Tata Motors looks set to harness massive demand for its Nano, the world cheapest car, helping it raise funds to cover bridge loans for last year's purchase of the luxury Jaguar and Land Rover brands.
Interested buyers need to front up most of the cost of the new car in April, potentially giving Tata Motors $1 billion for at least 3 months and at least $200 million against the delivery of the first 100,000 units -- which could take more than a year.
"We are expecting lakhs (hundreds of thousands) of applicants, judging from the initial reaction," said O.P. Bhatt, chairman of top bank State Bank of India , which has a tie-up as a preferred financier for Nano bookings.
Tata Motor's cash needs are pressing. It has $100 million of cash left in its books as of the end of 2008 and is finding it hard to raise 70 billion rupees ($1.4 billion) for working capital.
Before the credit crunch hit last year, Tata bought Jaguar and Land Rover -- and the residual $2 billion of bridge loans on that deal falls due in June.

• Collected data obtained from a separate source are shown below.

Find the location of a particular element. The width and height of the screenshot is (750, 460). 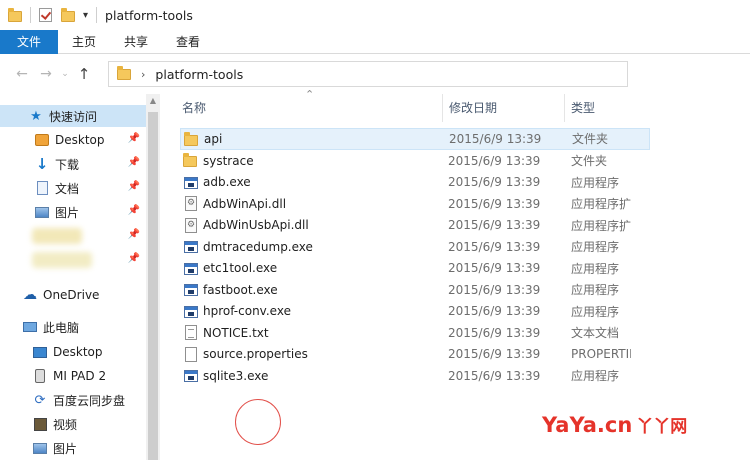

nav-item-pc-desktop: Desktop is located at coordinates (73, 352).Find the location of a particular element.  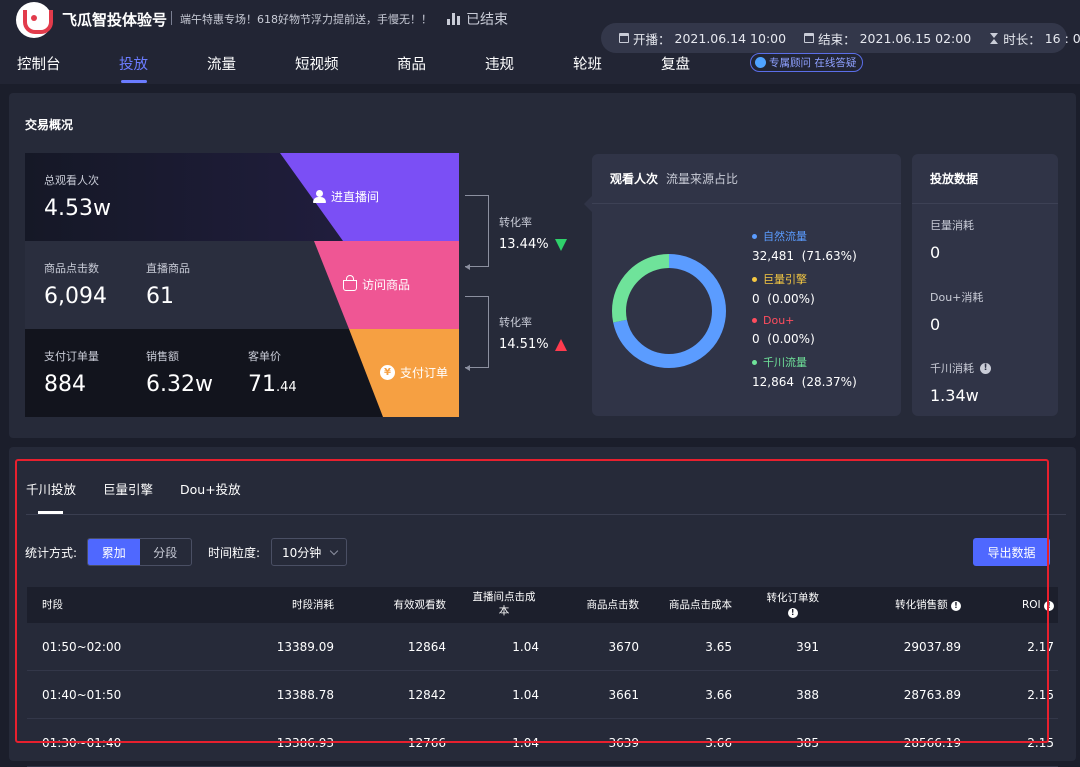

funnel-label-enter-live: 进直播间 is located at coordinates (346, 196).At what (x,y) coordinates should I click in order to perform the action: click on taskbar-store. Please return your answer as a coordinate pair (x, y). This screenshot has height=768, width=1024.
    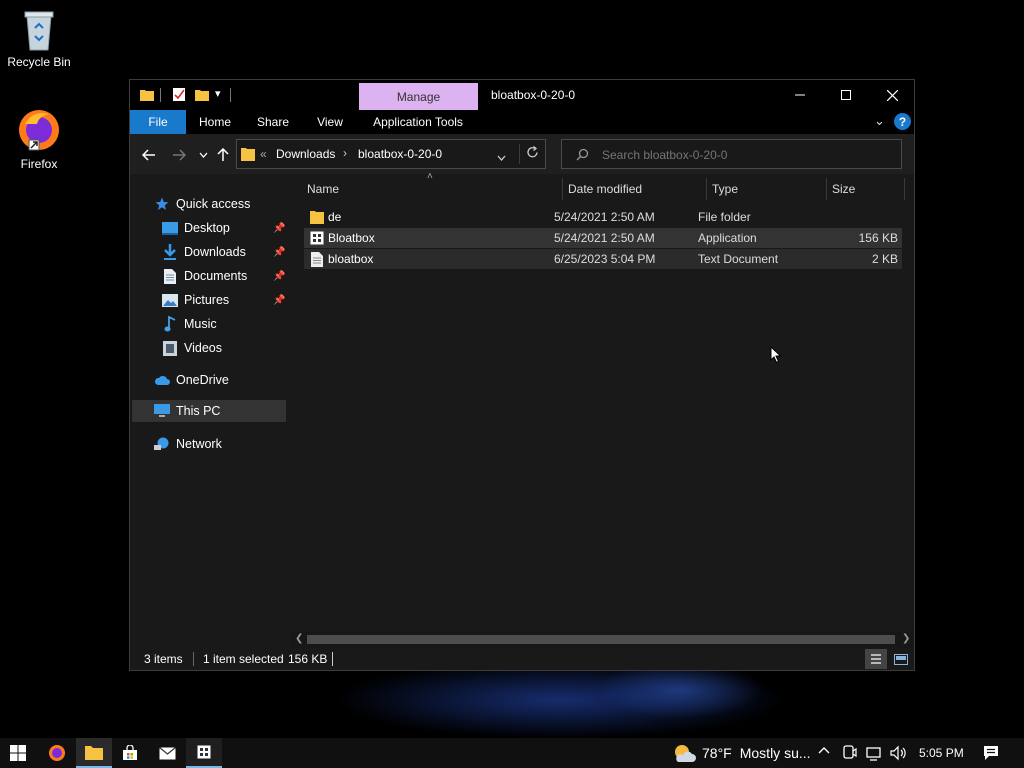
    Looking at the image, I should click on (130, 753).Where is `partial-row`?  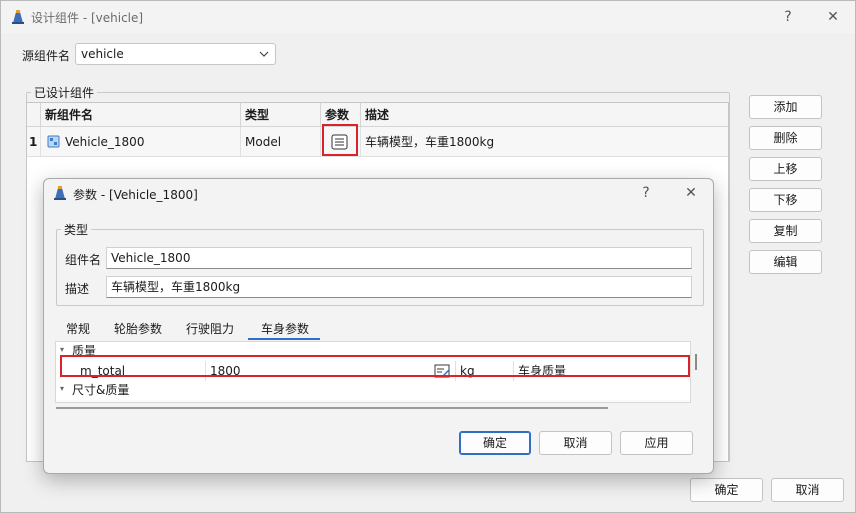 partial-row is located at coordinates (373, 401).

"The company can finance its working capital at nominal interest rates on booking amounts received for Nano," Brics Securities said in a research note.
Nanos have to be booked and a deposit of almost the full price has to be paid between April 9 and 25, but the first cars won't be available until July. Unsuccessful deposits won't be returned until then, and only if customers elect not to stay on the waiting list for the stubby four-seater.
For the basic Nano, a deposit of 95,000 rupees ($1,890) is required on a car that will have a showroom price as low as 112,735 rupees, and more for models with optional extras.
There will be a lottery to select the first 100,000 owners, who may still have to wait more than a year for their car. Once selected, the company keeps their deposit and pays no interest.
Assuming some opt for the more expensive models, which have deposits of 120,000 rupees and 140,000 rupees, Tata Motors could receive an average booking fee of $2,000 per car.
That is $200 million on the first 100,000 orders.
Demand is expected to far exceed 100,000, which will give the company a short-term float over the period its bridge loans fall due. Tata Motors can hold the deposits of unsuccessful applicants, who elect not to remain in the queue, for up to three months after the booking period closes and has said it will put the deposit money to use.
A purpose-built plant to make 250,000 Nanos a year will start late this year or early next year, and until then Tata Motors has put annualized capacity at existing plants at 50,000 to 60,000 Nanos.
Assuming 500,000 applicants -- a large number but the population exceeds 1.1 billion and 1.3 million cars were sold last year -- and an average deposit of $2,000, that would give Tata Motors $1 billion.
On top of that, potential buyers also pay a fee just to submit an application -- 200 rupees if booked online and 300 rupees otherwise. Assuming a 50-50 split between 500,000 applicants, that is another $2.5 million.
"We expect Tata Motors to benefit from one-time application fees... and funds float, which could be substantial even accounting for cancellations post-allotment, at a reasonable rate of interest at 8.5 percent," Bank of America Merrill Lynch analysts S.Arun and Kunal Tayal said in a note.
If people who miss out in the lottery for the first 100,000 Nanos want to remain in queue, their deposit stays with Tata Motors, who will pay 8.5 percent on deposits held for more than one year, and 8.75 percent on deposits held for more than two years.
The firm has been offering up to 11 percent for short-term paper after credit ratings downgrades. Earlier this month, Moody's cut its rating to B3 with a negative outlook from B1, the second cut in five months. Standard & Poor's has placed it at BB-minus with negative implications.
Both rating agencies were concerned by deteriorating cash flows, its funding plan for capital expenditure and future debt composition.